Om Improvement : Steady, Comfy, Happy, Yoga.

Sunday, July 25, 2004

Thanks for your loving kindness

I would like to first extend my gratitude to all of you again for your understanding in re-scheduling the classes and for your kind wishes before I went for my retreat. Especially for the latter: I am indebted to you for my being able to grow in my practice. Let me explain how you helped me so much.

The retreat I attended focuses on Metta Meditation. Metta meditation is simple to explain: metta is loving-kindness. It is epitomised by the love of a mother for her only child. Metta meditation is simply having the good wish in your heart that all beings be well and happy, to extend that kind of motherly love to all. As I found in the past 3 days, this is not that easy to practice! First: my love experience is only limited to love of a child to a mother. We were told to think of a loved one and generate that kind of love. So I thought of my family, my good friends, my teachers, etc. Still something missing. I have got love in the form of friendship, respect, mutual understanding but love of a mother for her only child!? That’s a tall order!
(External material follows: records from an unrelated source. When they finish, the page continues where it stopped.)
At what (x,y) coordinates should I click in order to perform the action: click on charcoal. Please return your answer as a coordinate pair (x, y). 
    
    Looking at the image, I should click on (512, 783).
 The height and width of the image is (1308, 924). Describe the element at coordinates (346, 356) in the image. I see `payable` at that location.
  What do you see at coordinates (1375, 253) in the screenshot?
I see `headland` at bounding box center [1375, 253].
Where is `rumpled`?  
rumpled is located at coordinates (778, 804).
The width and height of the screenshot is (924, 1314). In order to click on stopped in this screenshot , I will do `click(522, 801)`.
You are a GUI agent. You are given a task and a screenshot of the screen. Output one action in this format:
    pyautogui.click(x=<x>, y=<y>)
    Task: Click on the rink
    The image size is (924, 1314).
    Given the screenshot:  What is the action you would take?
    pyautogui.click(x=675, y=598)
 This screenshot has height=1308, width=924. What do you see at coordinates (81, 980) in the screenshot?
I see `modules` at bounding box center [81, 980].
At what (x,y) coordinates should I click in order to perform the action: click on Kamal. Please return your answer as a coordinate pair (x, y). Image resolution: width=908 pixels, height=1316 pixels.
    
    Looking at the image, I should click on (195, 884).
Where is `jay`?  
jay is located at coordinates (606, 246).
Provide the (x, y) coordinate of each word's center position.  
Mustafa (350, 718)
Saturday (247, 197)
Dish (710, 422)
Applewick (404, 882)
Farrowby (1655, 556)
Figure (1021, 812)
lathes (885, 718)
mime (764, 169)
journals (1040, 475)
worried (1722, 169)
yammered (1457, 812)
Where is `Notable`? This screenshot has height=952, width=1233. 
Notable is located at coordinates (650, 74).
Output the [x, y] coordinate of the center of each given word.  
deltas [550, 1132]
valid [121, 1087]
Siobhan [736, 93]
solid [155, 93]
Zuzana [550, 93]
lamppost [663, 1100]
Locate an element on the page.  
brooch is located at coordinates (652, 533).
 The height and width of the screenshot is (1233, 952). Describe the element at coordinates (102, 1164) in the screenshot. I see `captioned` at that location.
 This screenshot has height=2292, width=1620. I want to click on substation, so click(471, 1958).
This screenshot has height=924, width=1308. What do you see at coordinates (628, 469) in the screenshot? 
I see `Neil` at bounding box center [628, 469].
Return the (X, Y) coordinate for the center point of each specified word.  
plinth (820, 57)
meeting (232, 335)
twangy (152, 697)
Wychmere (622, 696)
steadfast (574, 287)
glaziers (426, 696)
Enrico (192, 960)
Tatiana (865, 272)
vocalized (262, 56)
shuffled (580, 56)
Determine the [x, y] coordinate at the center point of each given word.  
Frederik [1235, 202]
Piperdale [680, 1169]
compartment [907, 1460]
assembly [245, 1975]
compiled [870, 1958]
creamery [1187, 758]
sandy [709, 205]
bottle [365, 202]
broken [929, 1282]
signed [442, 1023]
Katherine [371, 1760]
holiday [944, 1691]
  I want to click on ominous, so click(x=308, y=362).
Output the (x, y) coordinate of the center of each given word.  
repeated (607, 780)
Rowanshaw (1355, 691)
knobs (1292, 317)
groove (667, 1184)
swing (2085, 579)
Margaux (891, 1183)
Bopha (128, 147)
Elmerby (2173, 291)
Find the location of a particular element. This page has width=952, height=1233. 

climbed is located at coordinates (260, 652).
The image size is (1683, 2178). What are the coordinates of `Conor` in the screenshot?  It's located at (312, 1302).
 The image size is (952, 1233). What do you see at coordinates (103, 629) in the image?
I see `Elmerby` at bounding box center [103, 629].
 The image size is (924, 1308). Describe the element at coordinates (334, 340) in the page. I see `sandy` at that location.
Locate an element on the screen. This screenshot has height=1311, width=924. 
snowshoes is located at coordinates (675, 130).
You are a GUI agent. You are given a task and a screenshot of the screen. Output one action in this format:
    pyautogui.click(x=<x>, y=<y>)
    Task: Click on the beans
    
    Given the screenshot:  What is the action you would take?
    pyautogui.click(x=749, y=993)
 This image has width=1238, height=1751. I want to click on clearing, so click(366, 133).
Unconditional love! I know I am still falling short. I thought of my best friend’s child. . . ah.. . . something’s happening. I feel a joy at simply the recollection of her face. I do not need to know what she likes, what she does, I just love her. Ok. Something there, I thought. Still I have not even held her in my arms – I have not got to be with her for that long. So the feeling lasted as long as my very short memory of her lasted. Which was very short. Ok. Drawing a blank. The tough thing is that we need to generate that love AND extend it to ourselves first before extending it to others. That means I need to feel that kind of love towards myself as the first step in the practice. Wow. I thought I was going to sit there in a blank for 3 days!

Then I remembered on Thursday after yoga class, some of you wished me well and hoped that I would enjoy my retreat. As I recollected your wishes, I felt a small glow begin from within that made me feel good. Then I took the words and good intentions of your wishes and wished myself well and wished myself happiness – and then my metta meditation practice began! In the subsequent sittings, I did the same thing, I recalled your smiles and your good wishes for me and felt the glow of metta spark off. I wished myself to be well and happy, wished for my students, recalling your faces one at a time, to be well and happy, and then extended this practice to more and more people and then to the folks in the vicinity and the whole island and world. And slowly, the sense of being removed to a place a peace and joy happened – so that when I opened my eyes at the end of the practice, I am always so pleasantly surprised that I am still here – that all that joy is already present within me. So I owe much thanks to you for being my students – for allowing me to experience metta and to deliver this love to others.

Lots of insights from a meaningful retreat. I will update them one at a time on this site to share them with you. Will also upload some thoughts I scribbled down during the retreat. Of course will share more with you in class -- See you back in class this week! May you all be well and happy.